───── Listed records ─────

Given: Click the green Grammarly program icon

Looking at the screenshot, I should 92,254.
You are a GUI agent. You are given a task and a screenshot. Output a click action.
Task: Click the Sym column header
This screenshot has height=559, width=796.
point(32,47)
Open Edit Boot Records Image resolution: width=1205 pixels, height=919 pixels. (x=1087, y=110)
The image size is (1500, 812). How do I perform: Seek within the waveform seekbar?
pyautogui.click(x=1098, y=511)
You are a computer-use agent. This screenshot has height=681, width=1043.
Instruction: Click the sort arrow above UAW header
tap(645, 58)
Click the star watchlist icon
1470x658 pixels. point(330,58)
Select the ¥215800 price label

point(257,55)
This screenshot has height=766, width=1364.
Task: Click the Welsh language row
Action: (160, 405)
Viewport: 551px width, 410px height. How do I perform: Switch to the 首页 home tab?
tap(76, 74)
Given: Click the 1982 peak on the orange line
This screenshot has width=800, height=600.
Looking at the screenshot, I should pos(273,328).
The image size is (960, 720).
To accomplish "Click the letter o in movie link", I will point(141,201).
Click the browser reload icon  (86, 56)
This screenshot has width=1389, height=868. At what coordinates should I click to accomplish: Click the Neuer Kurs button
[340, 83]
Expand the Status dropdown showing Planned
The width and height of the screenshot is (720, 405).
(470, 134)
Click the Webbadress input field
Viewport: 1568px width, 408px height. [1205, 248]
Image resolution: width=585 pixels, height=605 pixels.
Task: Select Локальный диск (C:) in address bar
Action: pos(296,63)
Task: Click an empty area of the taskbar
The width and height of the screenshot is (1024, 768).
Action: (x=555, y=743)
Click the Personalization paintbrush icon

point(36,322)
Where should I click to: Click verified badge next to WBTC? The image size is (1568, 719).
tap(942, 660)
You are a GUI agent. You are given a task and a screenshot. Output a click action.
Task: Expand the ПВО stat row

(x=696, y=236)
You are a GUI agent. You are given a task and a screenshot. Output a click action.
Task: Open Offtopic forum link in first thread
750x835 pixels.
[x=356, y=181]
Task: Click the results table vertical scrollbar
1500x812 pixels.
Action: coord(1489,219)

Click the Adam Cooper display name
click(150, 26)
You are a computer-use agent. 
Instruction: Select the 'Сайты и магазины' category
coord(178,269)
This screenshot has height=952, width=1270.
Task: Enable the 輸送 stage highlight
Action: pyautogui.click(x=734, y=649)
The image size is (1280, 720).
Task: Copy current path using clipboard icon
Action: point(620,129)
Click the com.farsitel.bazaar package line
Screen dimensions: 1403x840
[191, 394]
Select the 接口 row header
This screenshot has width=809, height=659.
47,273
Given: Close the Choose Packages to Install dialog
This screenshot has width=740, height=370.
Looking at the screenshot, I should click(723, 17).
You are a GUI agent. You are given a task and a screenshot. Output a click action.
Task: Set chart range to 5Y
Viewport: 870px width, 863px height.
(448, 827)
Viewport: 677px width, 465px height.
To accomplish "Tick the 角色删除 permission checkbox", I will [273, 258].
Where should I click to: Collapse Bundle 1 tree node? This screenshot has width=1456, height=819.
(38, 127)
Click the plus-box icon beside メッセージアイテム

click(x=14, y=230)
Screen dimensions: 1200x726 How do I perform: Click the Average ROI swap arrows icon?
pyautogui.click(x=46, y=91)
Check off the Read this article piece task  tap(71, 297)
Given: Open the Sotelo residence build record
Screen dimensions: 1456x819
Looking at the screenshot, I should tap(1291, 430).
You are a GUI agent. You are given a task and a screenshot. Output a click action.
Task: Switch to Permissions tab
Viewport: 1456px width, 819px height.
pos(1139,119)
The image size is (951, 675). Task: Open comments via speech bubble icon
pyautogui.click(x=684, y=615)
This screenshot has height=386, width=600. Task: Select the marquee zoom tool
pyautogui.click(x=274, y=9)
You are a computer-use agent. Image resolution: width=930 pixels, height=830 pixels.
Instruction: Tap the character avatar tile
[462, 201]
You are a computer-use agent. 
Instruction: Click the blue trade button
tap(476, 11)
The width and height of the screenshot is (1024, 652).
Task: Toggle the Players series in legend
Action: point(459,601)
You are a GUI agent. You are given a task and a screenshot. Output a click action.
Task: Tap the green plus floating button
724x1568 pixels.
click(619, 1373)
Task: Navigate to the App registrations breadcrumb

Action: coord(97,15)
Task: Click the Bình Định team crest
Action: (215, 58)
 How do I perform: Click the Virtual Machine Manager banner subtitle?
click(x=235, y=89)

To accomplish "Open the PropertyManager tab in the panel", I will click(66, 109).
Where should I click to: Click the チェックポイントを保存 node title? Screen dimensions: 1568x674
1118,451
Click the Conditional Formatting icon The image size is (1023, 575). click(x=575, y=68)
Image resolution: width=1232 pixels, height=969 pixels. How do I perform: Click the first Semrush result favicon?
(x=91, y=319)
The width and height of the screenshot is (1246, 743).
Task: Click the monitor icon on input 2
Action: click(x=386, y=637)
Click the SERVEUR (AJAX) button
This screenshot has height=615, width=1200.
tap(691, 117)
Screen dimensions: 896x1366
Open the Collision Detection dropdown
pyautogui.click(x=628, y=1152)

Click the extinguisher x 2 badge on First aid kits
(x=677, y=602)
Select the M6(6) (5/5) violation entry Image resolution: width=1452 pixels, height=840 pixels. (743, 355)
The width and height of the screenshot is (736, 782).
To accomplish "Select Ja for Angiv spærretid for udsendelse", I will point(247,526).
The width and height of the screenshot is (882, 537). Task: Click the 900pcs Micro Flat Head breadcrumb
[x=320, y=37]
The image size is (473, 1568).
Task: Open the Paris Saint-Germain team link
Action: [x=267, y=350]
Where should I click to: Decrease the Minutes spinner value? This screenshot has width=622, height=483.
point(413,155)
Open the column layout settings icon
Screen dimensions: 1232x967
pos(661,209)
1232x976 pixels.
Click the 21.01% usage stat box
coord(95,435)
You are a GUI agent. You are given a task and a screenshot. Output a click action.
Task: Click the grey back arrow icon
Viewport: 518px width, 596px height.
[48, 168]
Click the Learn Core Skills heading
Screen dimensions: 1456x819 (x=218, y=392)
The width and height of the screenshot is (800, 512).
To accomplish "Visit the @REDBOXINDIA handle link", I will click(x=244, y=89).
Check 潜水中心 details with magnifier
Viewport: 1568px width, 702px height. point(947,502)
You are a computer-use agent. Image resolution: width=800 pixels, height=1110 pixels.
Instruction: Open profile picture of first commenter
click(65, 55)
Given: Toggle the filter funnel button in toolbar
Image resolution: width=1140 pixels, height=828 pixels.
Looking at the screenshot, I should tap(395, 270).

─────

Arrange the lines of the records above as a numbered list, omitting blank lines.

1. Given: Click the green Grammarly program icon
2. Looking at the screenshot, I should 92,254.
3. You are a GUI agent. You are given a task and a screenshot. Output a click action.
4. Task: Click the Sym column header
5. This screenshot has height=559, width=796.
6. point(32,47)
7. Open Edit Boot Records Image resolution: width=1205 pixels, height=919 pixels. (x=1087, y=110)
8. The image size is (1500, 812). How do I perform: Seek within the waveform seekbar?
9. pyautogui.click(x=1098, y=511)
10. You are a computer-use agent. This screenshot has height=681, width=1043.
11. Instruction: Click the sort arrow above UAW header
12. tap(645, 58)
13. Click the star watchlist icon
14. 1470x658 pixels. point(330,58)
15. Select the ¥215800 price label
16. point(257,55)
17. This screenshot has height=766, width=1364.
18. Task: Click the Welsh language row
19. Action: (160, 405)
20. Viewport: 551px width, 410px height. How do I perform: Switch to the 首页 home tab?
21. tap(76, 74)
22. Given: Click the 1982 peak on the orange line
23. This screenshot has width=800, height=600.
24. Looking at the screenshot, I should pos(273,328).
25. The image size is (960, 720).
26. To accomplish "Click the letter o in movie link", I will point(141,201).
27. Click the browser reload icon  (86, 56)
28. This screenshot has width=1389, height=868. At what coordinates should I click to accomplish: Click the Neuer Kurs button
29. [340, 83]
30. Expand the Status dropdown showing Planned
31. The width and height of the screenshot is (720, 405).
32. (470, 134)
33. Click the Webbadress input field
34. Viewport: 1568px width, 408px height. [1205, 248]
35. Image resolution: width=585 pixels, height=605 pixels.
36. Task: Select Локальный диск (C:) in address bar
37. Action: pos(296,63)
38. Task: Click an empty area of the taskbar
39. The width and height of the screenshot is (1024, 768).
40. Action: (x=555, y=743)
41. Click the Personalization paintbrush icon
42. point(36,322)
43. Where should I click to: Click verified badge next to WBTC? The image size is (1568, 719).
44. tap(942, 660)
45. You are a GUI agent. You are given a task and a screenshot. Output a click action.
46. Task: Expand the ПВО stat row
47. (x=696, y=236)
48. You are a GUI agent. You are given a task and a screenshot. Output a click action.
49. Task: Open Offtopic forum link in first thread
50. 750x835 pixels.
51. [x=356, y=181]
52. Task: Click the results table vertical scrollbar
53. 1500x812 pixels.
54. Action: coord(1489,219)
55. Click the Adam Cooper display name
56. click(150, 26)
57. You are a computer-use agent. 
58. Instruction: Select the 'Сайты и магазины' category
59. coord(178,269)
60. This screenshot has height=952, width=1270.
61. Task: Enable the 輸送 stage highlight
62. Action: pyautogui.click(x=734, y=649)
63. The image size is (1280, 720).
64. Task: Copy current path using clipboard icon
65. Action: point(620,129)
66. Click the com.farsitel.bazaar package line
67. Screen dimensions: 1403x840
68. [191, 394]
69. Select the 接口 row header
70. This screenshot has width=809, height=659.
71. 47,273
72. Given: Close the Choose Packages to Install dialog
73. This screenshot has width=740, height=370.
74. Looking at the screenshot, I should click(723, 17).
75. You are a GUI agent. You are given a task and a screenshot. Output a click action.
76. Task: Set chart range to 5Y
77. Viewport: 870px width, 863px height.
78. (448, 827)
79. Viewport: 677px width, 465px height.
80. To accomplish "Tick the 角色删除 permission checkbox", I will [273, 258].
81. Where should I click to: Collapse Bundle 1 tree node? This screenshot has width=1456, height=819.
82. (38, 127)
83. Click the plus-box icon beside メッセージアイテム
84. click(x=14, y=230)
85. Screen dimensions: 1200x726 How do I perform: Click the Average ROI swap arrows icon?
86. pyautogui.click(x=46, y=91)
87. Check off the Read this article piece task  tap(71, 297)
88. Given: Open the Sotelo residence build record
89. Screen dimensions: 1456x819
90. Looking at the screenshot, I should tap(1291, 430).
91. You are a GUI agent. You are given a task and a screenshot. Output a click action.
92. Task: Switch to Permissions tab
93. Viewport: 1456px width, 819px height.
94. pos(1139,119)
95. The image size is (951, 675). Task: Open comments via speech bubble icon
96. pyautogui.click(x=684, y=615)
97. This screenshot has height=386, width=600. Task: Select the marquee zoom tool
98. pyautogui.click(x=274, y=9)
99. You are a computer-use agent. Image resolution: width=930 pixels, height=830 pixels.
100. Instruction: Tap the character avatar tile
101. [462, 201]
102. You are a computer-use agent. 
103. Instruction: Click the blue trade button
104. tap(476, 11)
105. The width and height of the screenshot is (1024, 652).
106. Task: Toggle the Players series in legend
107. Action: point(459,601)
108. You are a GUI agent. You are given a task and a screenshot. Output a click action.
109. Task: Tap the green plus floating button
110. 724x1568 pixels.
111. click(619, 1373)
112. Task: Navigate to the App registrations breadcrumb
113. Action: coord(97,15)
114. Task: Click the Bình Định team crest
115. Action: (215, 58)
116.  How do I perform: Click the Virtual Machine Manager banner subtitle?
117. click(x=235, y=89)
118. To accomplish "Open the PropertyManager tab in the panel", I will click(66, 109).
119. Where should I click to: Click the チェックポイントを保存 node title? Screen dimensions: 1568x674
120. 1118,451
121. Click the Conditional Formatting icon The image size is (1023, 575). click(x=575, y=68)
122. Image resolution: width=1232 pixels, height=969 pixels. How do I perform: Click the first Semrush result favicon?
123. (x=91, y=319)
124. The width and height of the screenshot is (1246, 743).
125. Task: Click the monitor icon on input 2
126. Action: click(x=386, y=637)
127. Click the SERVEUR (AJAX) button
128. This screenshot has height=615, width=1200.
129. tap(691, 117)
130. Screen dimensions: 896x1366
131. Open the Collision Detection dropdown
132. pyautogui.click(x=628, y=1152)
133. Click the extinguisher x 2 badge on First aid kits
134. (x=677, y=602)
135. Select the M6(6) (5/5) violation entry Image resolution: width=1452 pixels, height=840 pixels. (743, 355)
136. The width and height of the screenshot is (736, 782).
137. To accomplish "Select Ja for Angiv spærretid for udsendelse", I will point(247,526).
138. The width and height of the screenshot is (882, 537). Task: Click the 900pcs Micro Flat Head breadcrumb
139. [x=320, y=37]
140. The image size is (473, 1568).
141. Task: Open the Paris Saint-Germain team link
142. Action: [x=267, y=350]
143. Where should I click to: Decrease the Minutes spinner value? This screenshot has width=622, height=483.
144. point(413,155)
145. Open the column layout settings icon
146. Screen dimensions: 1232x967
147. pos(661,209)
148. 1232x976 pixels.
149. Click the 21.01% usage stat box
150. coord(95,435)
151. You are a GUI agent. You are given a task and a screenshot. Output a click action.
152. Task: Click the grey back arrow icon
153. Viewport: 518px width, 596px height.
154. [48, 168]
155. Click the Learn Core Skills heading
156. Screen dimensions: 1456x819 (x=218, y=392)
157. The width and height of the screenshot is (800, 512).
158. To accomplish "Visit the @REDBOXINDIA handle link", I will click(x=244, y=89).
159. Check 潜水中心 details with magnifier
160. Viewport: 1568px width, 702px height. point(947,502)
161. You are a computer-use agent. Image resolution: width=800 pixels, height=1110 pixels.
162. Instruction: Open profile picture of first commenter
163. click(65, 55)
164. Given: Toggle the filter funnel button in toolbar
165. Image resolution: width=1140 pixels, height=828 pixels.
166. Looking at the screenshot, I should tap(395, 270).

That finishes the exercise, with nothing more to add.